[What is asked]
Could you transcribe, word for word, the stretch from the line containing "Task: Click the Follow" through the end of the records, leaving any pictures out of your answer?

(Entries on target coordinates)
○ ○ ○ ○ ○

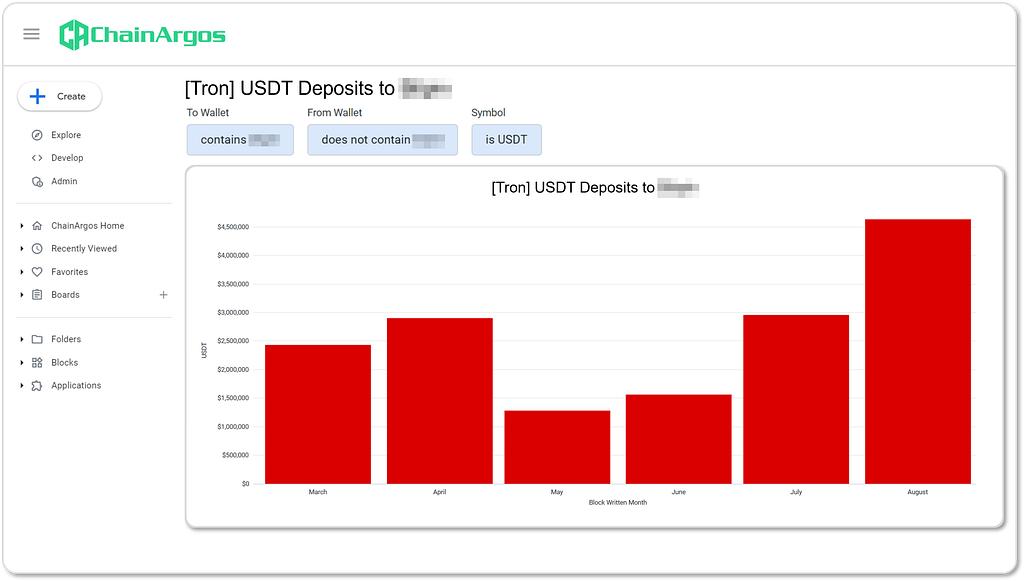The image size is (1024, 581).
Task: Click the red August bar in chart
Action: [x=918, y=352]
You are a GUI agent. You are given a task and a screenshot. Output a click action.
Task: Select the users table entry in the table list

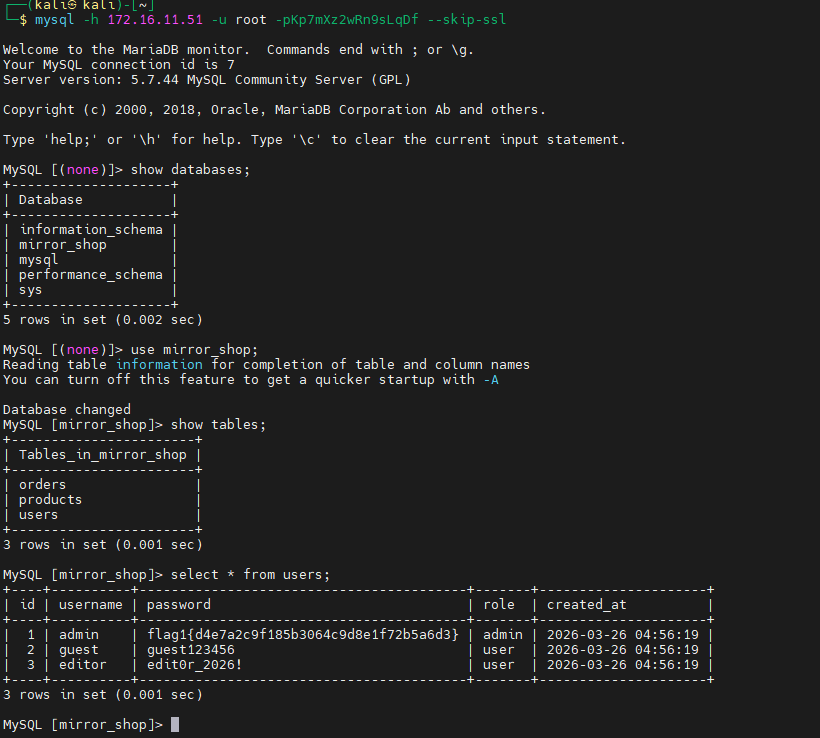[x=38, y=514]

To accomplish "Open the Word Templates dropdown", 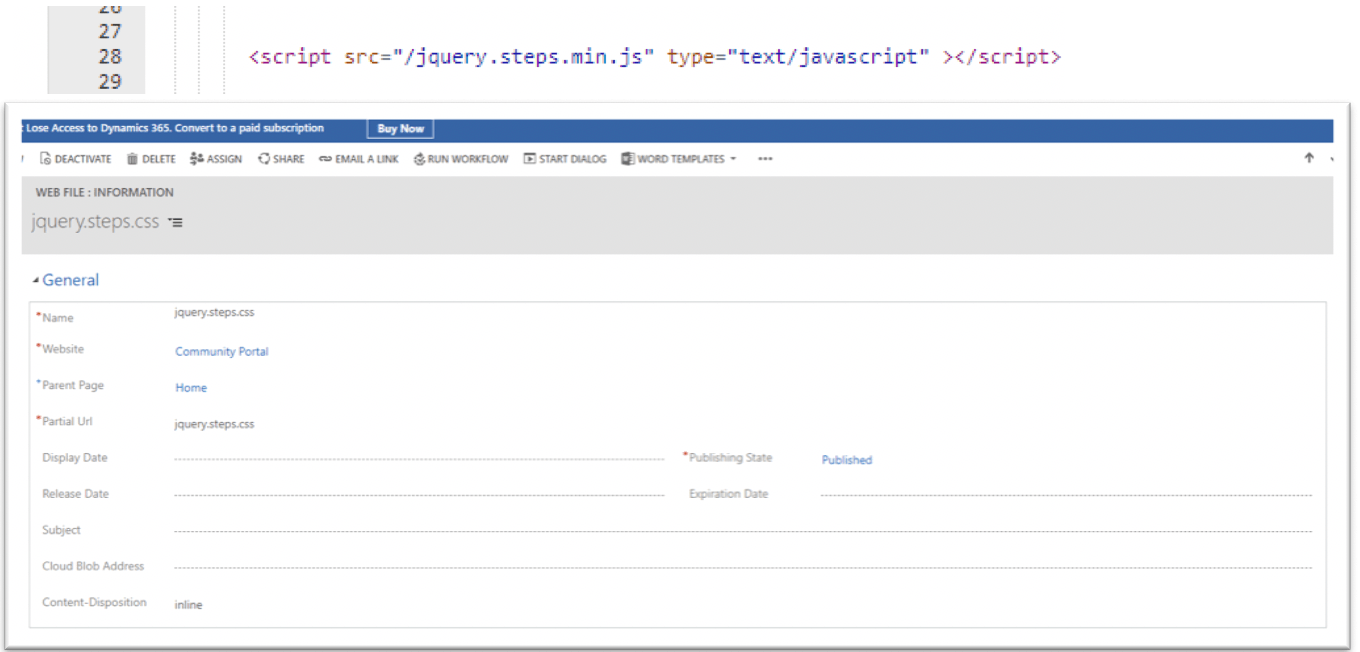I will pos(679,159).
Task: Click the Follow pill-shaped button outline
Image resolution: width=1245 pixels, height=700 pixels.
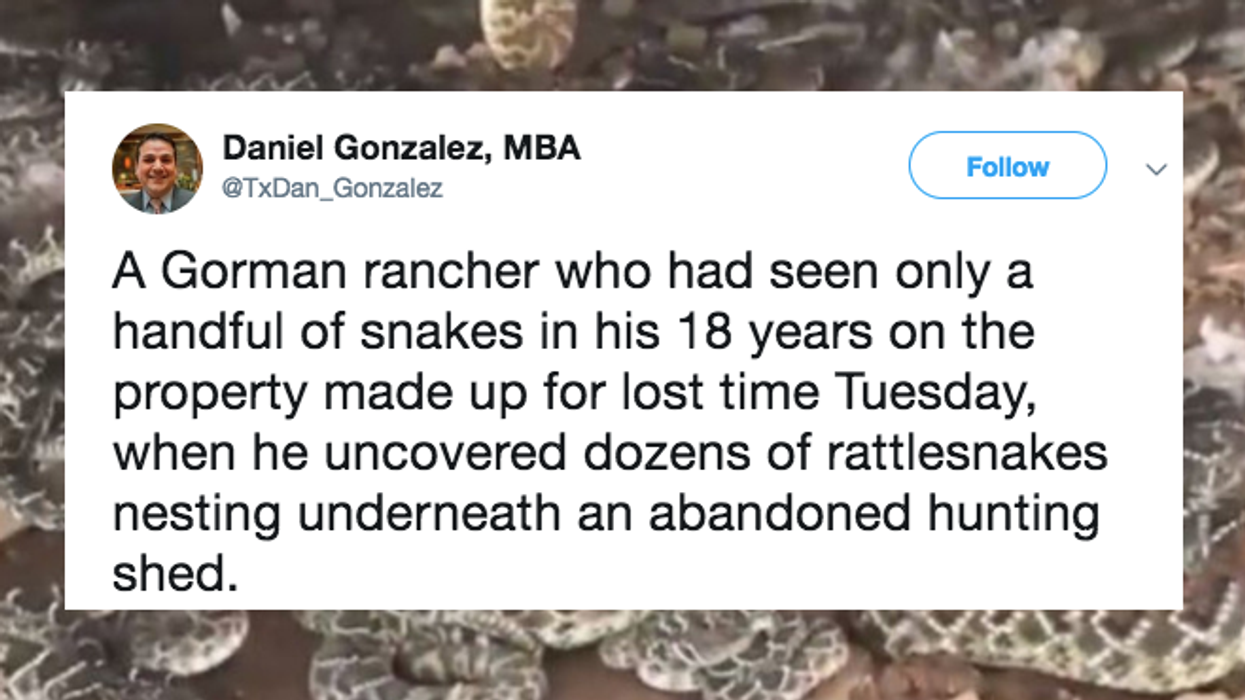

○ ○ ○ ○ ○

[Worked solution]
Task: Click the Follow pill-shaped button outline
Image resolution: width=1245 pixels, height=700 pixels.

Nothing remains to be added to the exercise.